Went to Strutt your Mutt at a local park over the weekend. The AKC booth was set up and they were doing CGC evaluations. I wasn't even considering it, but it was free and looked like fun. I read through the requirements and felt some apprehension, but would you believe Rookie passed?? With zero preparation other than the basic stuff I've done with him since 8-weeks?:happyboogie:

The only trouble he had was the three-minute separation when he whined a couple of times, then sat and settled. I'm so proud of this 17-month old!We're gonna order him the large tag for his collar.


----------



## Jax08 (Feb 13, 2009)

Yay!!! Congratulations! 

Jax hated the separation part of both the cgc and tdi. She just watched the spot where I disappeared.


----------



## ShenzisMom (Apr 27, 2010)

Great job!


----------



## Samba (Apr 23, 2001)

Very nice!


----------



## Veronica1 (Jun 22, 2010)

Nice job! We're going to be starting CGC classes next month.


----------



## JakodaCD OA (May 14, 2000)

congratulations!!


----------



## Stosh (Jun 26, 2010)

Congratulations! I took the test with Stosh after basic obedience just for fun and to see what I needed to work on and he passed it! I was surprised, he was only 5 mos old. He wears a big blue tag too and my husband got a t shirt for me. Funny how much actually sinks into those big furry heads


----------



## jakeandrenee (Apr 30, 2010)

Congrats! Jake and I are going to TRY to take it this Saturday at the Dog Fair.....


----------



## MaggieRoseLee (Aug 17, 2001)

Great news, always like to hear about more CGC's!


----------



## selzer (May 7, 2005)

That's great, but you got off cheap. I paid $20 for Joy to have it at the specialty, and she was signed up for classes, been to one and took the test. I did not expect a pass. I was taking one for the club. 

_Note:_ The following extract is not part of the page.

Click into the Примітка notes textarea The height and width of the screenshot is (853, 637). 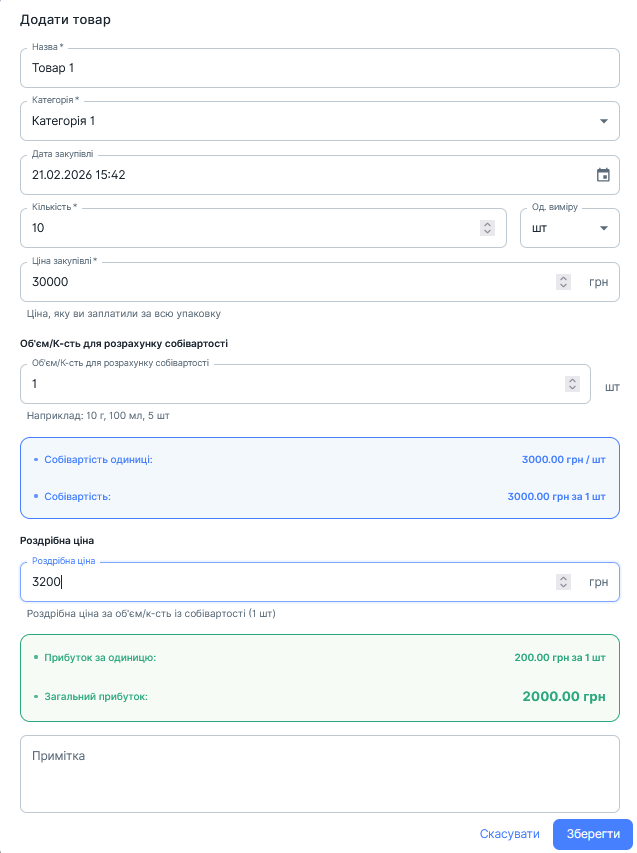[x=320, y=774]
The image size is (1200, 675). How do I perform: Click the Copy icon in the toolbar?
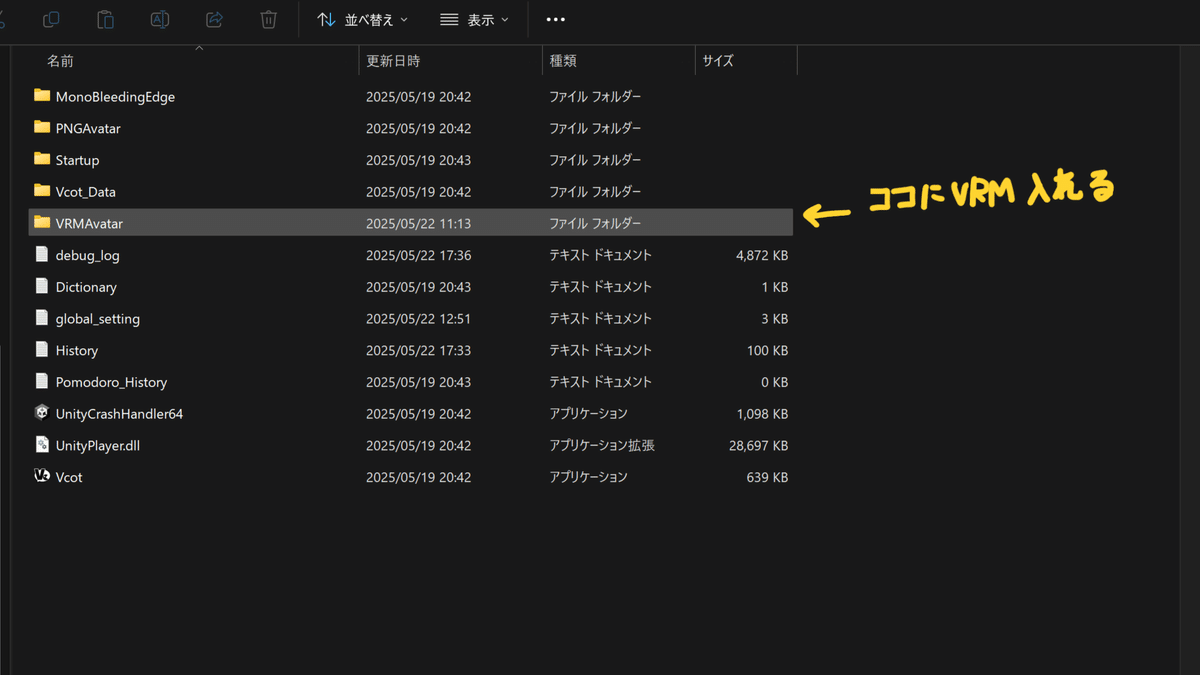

Her problem was not supervised separation, that was ok. But she was at the time still pulling like a freight train. I would have flunked her myself, but she passed. And six weeks or so later she passed again with a different evaluator, so it wasn't a fluke.


----------



## BlackPuppy (Mar 29, 2007)

Congratulations!


----------



## vat (Jul 23, 2010)

Congrats! I would love to try but not sure Max is ready yet, close.


----------



## mssandslinger (Sep 21, 2010)

congrats! my lab recently got hers in the mail! soon will be my GSD!


----------



## DCluver33 (May 27, 2010)

Congrats!!! Dodger will be taking his CGC soon, hopefully next year, I want to get through beginning and intermediate and maybe advanced obedience classes first.


----------



## Deejays_Owner (Oct 5, 2005)

:congratulations:


----------



## Stosh (Jun 26, 2010)

Our training club charges the $10 AKC fee for the test- even if you don't think the dog is ready, it's a good tool for pointing out what you need to work on. And you never know, you dog just might pass!


----------



## jakeandrenee (Apr 30, 2010)

Exactly! I am unsure if Jake is ready but this Saturday we are going to try....if we fail at least we know what to work more on....


----------